Conversion happens in `copyToHost`, once per coupling interval rather
than every ocean timestep, since the EOS conversion polynomial is
expensive. Conservative temperature is converted to potential
temperature via a local `Teos10Eos` instance's `calcPtFromCt` (only
under `EosType::Teos10Eos`; otherwise passed through unconverted), then
shifted to Kelvin (`+ TkFrz`) as an in situ approximation. The result is
written to a private scratch buffer (`InSituTempScratch`) rather than
in place, so the device `AvgSfcTemperature` array driving the running
average (3) always stays in native (deg C, conservative) units. A
local `Teos10Eos` is constructed rather than reusing `Eos::getInstance()`
since `calcPtFromCt` needs no config-derived state, avoiding exposure of
`Eos` internals. Salinity conversion (absolute → practical) is a TODO;
`AvgSfcSalinityH` is currently absolute salinity, copied through
unconverted.

The device arrays backing the conversion (`AvgSfcTemperature`,
`AvgSfcSalinity`, ...) are private members of `OcnToCplFields`; only the
post-conversion host mirrors are public.

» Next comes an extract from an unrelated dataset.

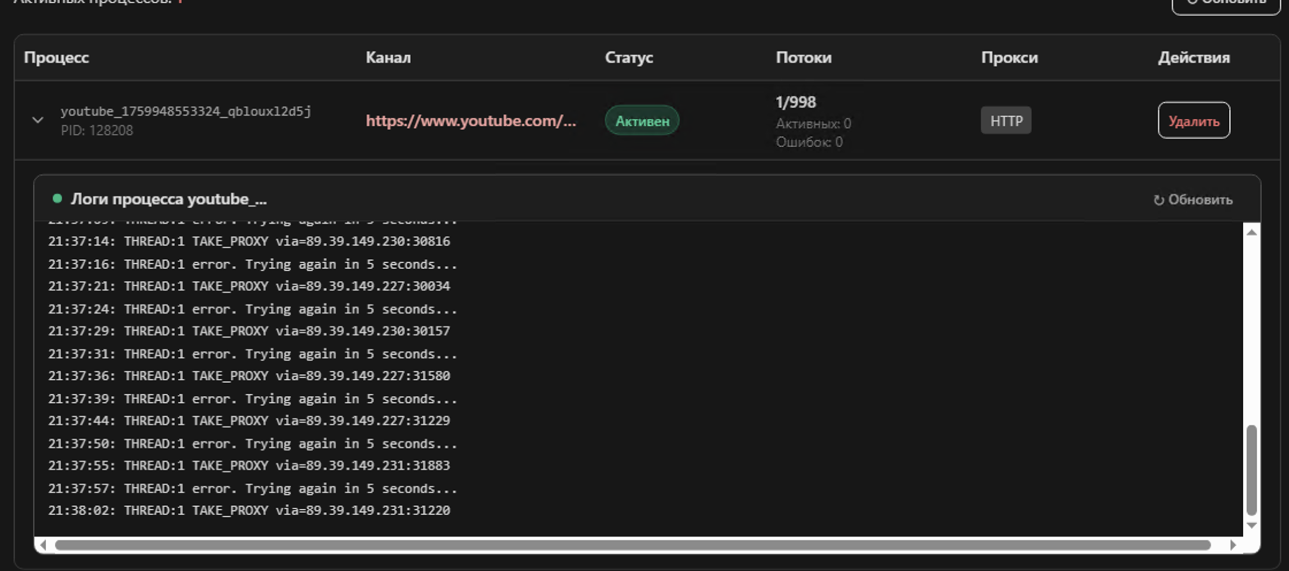
Task: Select the process name youtube_1759948553324_qblouxl2d5j
Action: pyautogui.click(x=186, y=111)
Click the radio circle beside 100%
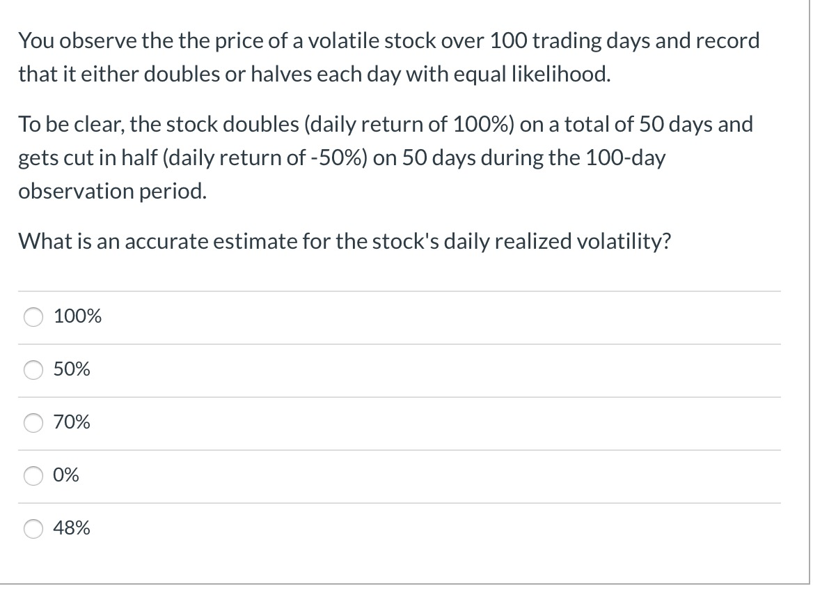The image size is (813, 616). 33,316
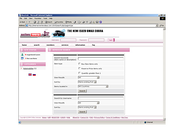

This prevents external code
from reading the native-unit device arrays and confusing them with the
converted host mirrors -- a hazard motivated by `copyToHost` itself
needing to reach into `VertCoord::SshCell` (a raw device array) to
populate `InstSshCellH`, which showed how easy it is to mix up
device/host and native/converted units without this guard.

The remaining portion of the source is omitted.